THE PROBLEM:
Copy the following items word for word, starting at the first line and ending with the line that contains "Looking at the image, I should click on (773, 710).", including that line.

(Entries on target coordinates)
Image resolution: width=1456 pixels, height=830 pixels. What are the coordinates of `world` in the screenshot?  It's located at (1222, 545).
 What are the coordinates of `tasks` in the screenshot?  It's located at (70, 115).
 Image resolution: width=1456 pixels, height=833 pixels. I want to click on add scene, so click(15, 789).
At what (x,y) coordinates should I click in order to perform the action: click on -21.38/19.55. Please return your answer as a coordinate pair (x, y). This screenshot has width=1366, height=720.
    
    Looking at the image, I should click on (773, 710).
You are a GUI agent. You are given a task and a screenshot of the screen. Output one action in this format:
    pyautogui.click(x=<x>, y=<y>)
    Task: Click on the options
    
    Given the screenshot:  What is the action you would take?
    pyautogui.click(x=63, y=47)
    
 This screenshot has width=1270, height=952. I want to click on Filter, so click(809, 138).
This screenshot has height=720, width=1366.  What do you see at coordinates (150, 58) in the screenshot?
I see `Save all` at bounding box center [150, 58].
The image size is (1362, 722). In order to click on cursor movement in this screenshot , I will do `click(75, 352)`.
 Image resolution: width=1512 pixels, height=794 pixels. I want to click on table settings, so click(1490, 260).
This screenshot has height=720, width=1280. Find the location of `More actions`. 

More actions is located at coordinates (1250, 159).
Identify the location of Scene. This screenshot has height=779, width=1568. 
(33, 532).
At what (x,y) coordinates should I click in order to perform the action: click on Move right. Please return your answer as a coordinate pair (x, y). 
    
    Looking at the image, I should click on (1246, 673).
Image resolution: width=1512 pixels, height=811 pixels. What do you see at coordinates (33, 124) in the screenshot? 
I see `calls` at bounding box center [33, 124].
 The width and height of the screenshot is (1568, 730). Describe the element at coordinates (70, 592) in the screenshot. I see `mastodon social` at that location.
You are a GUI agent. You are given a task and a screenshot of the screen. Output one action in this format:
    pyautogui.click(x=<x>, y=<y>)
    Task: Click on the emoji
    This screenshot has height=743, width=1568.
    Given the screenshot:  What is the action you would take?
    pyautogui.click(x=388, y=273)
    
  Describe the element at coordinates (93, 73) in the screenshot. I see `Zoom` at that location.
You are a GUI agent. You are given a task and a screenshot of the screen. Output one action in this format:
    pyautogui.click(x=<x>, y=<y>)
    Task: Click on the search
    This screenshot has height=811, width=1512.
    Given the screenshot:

COMPLETE ANSWER:
Image resolution: width=1456 pixels, height=830 pixels. What are the coordinates of `world` in the screenshot?  It's located at (1222, 545).
 What are the coordinates of `tasks` in the screenshot?  It's located at (70, 115).
 Image resolution: width=1456 pixels, height=833 pixels. I want to click on add scene, so click(15, 789).
At what (x,y) coordinates should I click in order to perform the action: click on -21.38/19.55. Please return your answer as a coordinate pair (x, y). This screenshot has width=1366, height=720.
    
    Looking at the image, I should click on (773, 710).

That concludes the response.